With the Ivor Novello Award-winning Tim Rice-Oxley as Keane’s principal songwriter and pianist, Chaplin has had little reason to release his own songs – until now. Keane – also comprising drummer Richard Hughes and bassist Jesse Quin – have been on indefinite hiatus since 2013, after selling over 10 million albums worldwide. Chaplin’s pure, captivating voice was a key element of Keane’s success, as well as Rice-Oxley’s piano pop melodies. The Wave, produced by Matt Hales, is performed by a band of musicians assembled by Chaplin and is musically and lyrically a very introspective body of work.

This introspection is particularly apparent on I Remember You, which is directed at Chaplin himself. The song manages to be the catchiest on the album despite its lyrics about “drowning in the sea/swallowed by the rush of the rising tide”, using a jaunty melody to give a sense of the optimism that ultimately resulted from Chaplin’s struggles. Similarly, the chorus of See It So Clear – a sure-fire sing-along for Chaplin’s UK tour this month – is uplifting and joyful in a song which recalls Chaplin’s emotionally troubled past: “all these happy memories/they have spaces in between.”

However, the soaring Hardened Heart perhaps best encapsulates the story behind the record: “hurting everyone I know/bringing everybody down so low/stuck along a road of sadness/with nowhere to go.” Chaplin sings with such conviction  over a lilting melody about finding hope and happiness that it feels like a cathartic moment for both him and the listener.

Indeed, it’s almost impossible to not admire Chaplin for both his voice and his searing honesty in exploring his problems on this record, which is brimming with personal touches. In an image as part of a set by photographer Derek Hudson accompanying the album, Chaplin’s wife Nat stands at the window of a warmly lit rural home. The song it represents, Solid Gold, is a tender, country-tinged tribute to her devotion. Meanwhile, the McCartney-esque piano ballad Hold On To Our Love offers a glimpse into the strain that Chaplin’s drug problem placed on their relationship, which stretches back to well before Keane found success. After living through the extremes of being the frontman of a globally successful band and the torment of drug and alcohol addiction, the Beatles-infused Quicksand is a warning to his daughter about the pitfalls that come with the glories of life.
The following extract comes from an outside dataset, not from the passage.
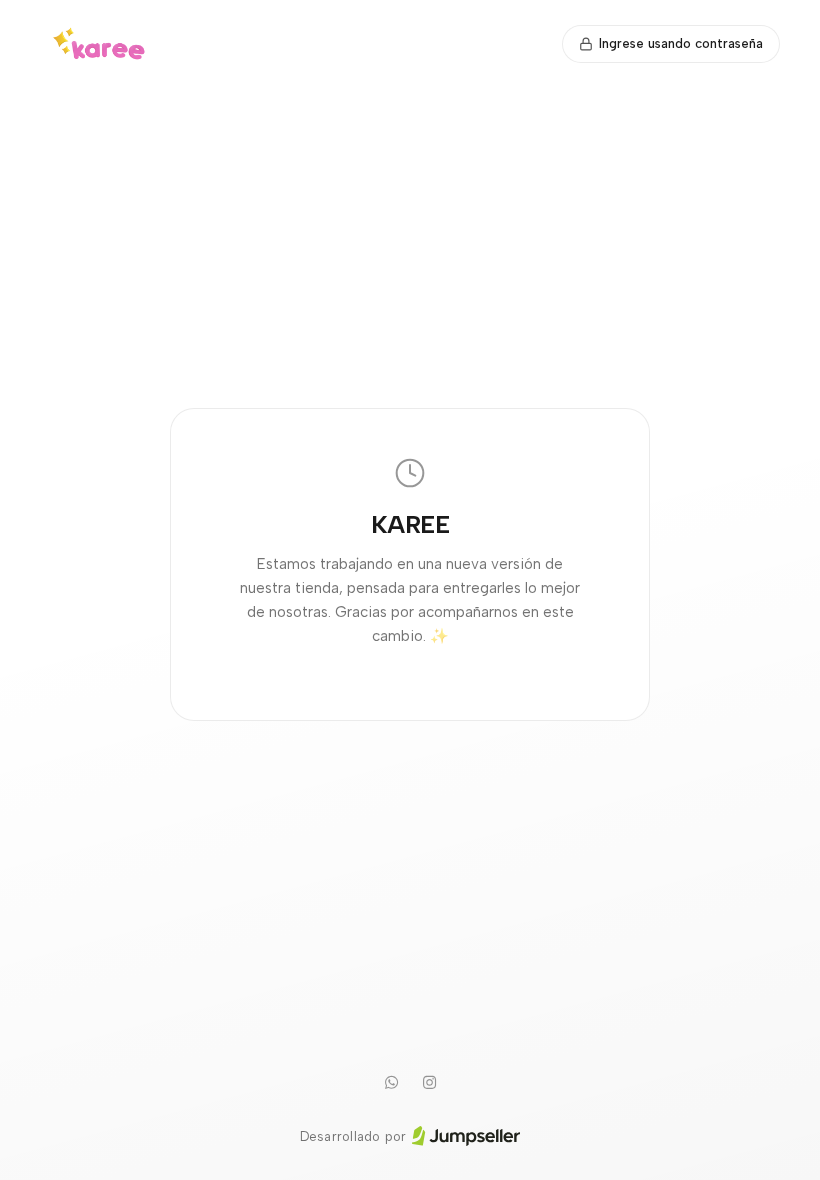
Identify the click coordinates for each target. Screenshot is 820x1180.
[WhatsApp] (391, 1083)
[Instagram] (429, 1083)
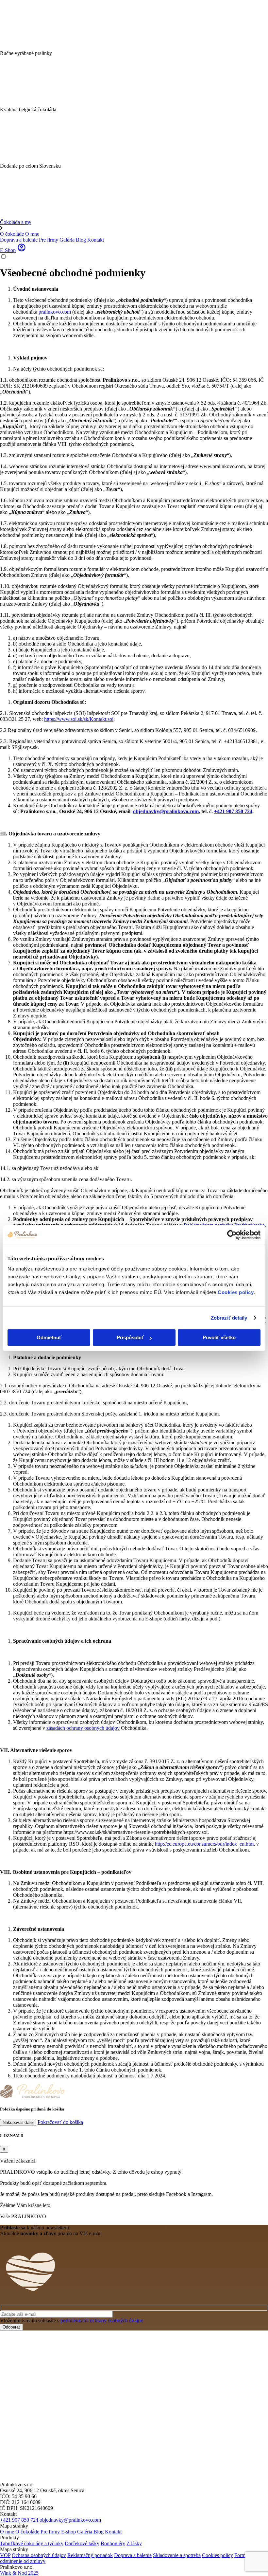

The Rifles Band perform on title track The Wave as an homage to a childhood friend of Chaplin’s wife who was killed while serving in Iraq in 2007. It’s an idea with the potential to sound overblown, but instead it imbues the track with a quiet majesty.

The Wave confirms Chaplin as a songwriter of considerable talent as well as one of the most gifted British pop vocalists of his generation. Above all, though, The Wave is a reminder of our potential for rebirth after personal turmoil, and the power of finding strength in vulnerability.

The Wave is released on Island Records on 14th October 2016.